(Material to process)

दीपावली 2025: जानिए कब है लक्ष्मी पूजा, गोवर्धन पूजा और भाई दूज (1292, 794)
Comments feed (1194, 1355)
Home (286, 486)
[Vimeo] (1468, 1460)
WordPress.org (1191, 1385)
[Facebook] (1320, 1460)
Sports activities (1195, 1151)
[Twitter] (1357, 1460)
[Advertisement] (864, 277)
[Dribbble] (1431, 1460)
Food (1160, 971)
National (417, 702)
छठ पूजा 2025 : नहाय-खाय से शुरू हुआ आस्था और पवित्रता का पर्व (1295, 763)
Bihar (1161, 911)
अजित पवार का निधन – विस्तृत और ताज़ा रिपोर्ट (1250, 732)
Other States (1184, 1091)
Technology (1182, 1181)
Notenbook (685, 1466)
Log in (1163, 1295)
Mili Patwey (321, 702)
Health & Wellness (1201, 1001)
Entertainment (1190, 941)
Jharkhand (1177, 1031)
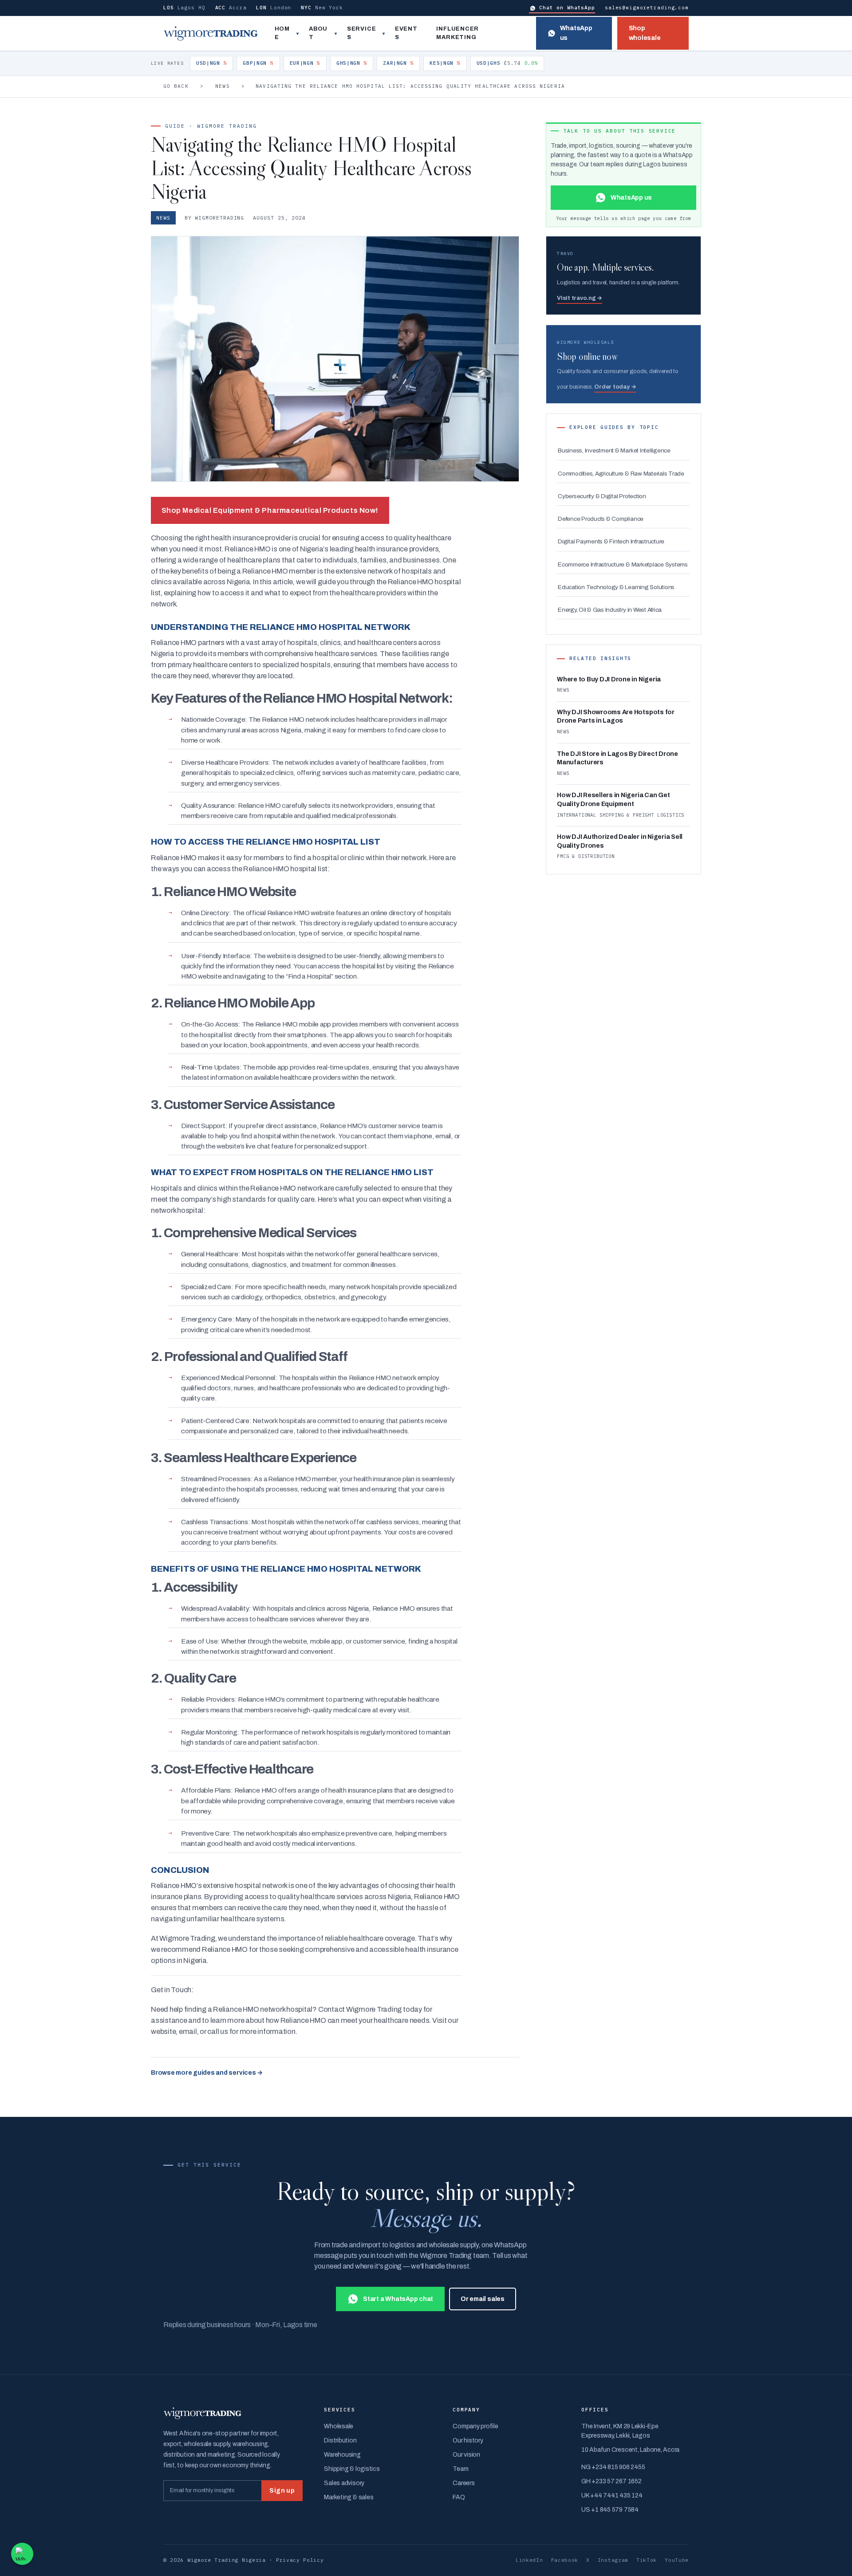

(Exercise requirements) Above are records with pictures; repeat the records exactly and leave the pictures out.

(Result for this exercise)
दीपावली 2025: जानिए कब है लक्ष्मी पूजा, गोवर्धन पूजा और भाई दूज (1292, 794)
Comments feed (1194, 1355)
Home (286, 486)
[Vimeo] (1468, 1460)
WordPress.org (1191, 1385)
[Facebook] (1320, 1460)
Sports activities (1195, 1151)
[Twitter] (1357, 1460)
[Advertisement] (864, 277)
[Dribbble] (1431, 1460)
Food (1160, 971)
National (417, 702)
छठ पूजा 2025 : नहाय-खाय से शुरू हुआ आस्था और पवित्रता का पर्व (1295, 763)
Bihar (1161, 911)
अजित पवार का निधन – विस्तृत और ताज़ा रिपोर्ट (1250, 732)
Other States (1184, 1091)
Technology (1182, 1181)
Notenbook (685, 1466)
Log in (1163, 1295)
Mili Patwey (321, 702)
Health & Wellness (1201, 1001)
Entertainment (1190, 941)
Jharkhand (1177, 1031)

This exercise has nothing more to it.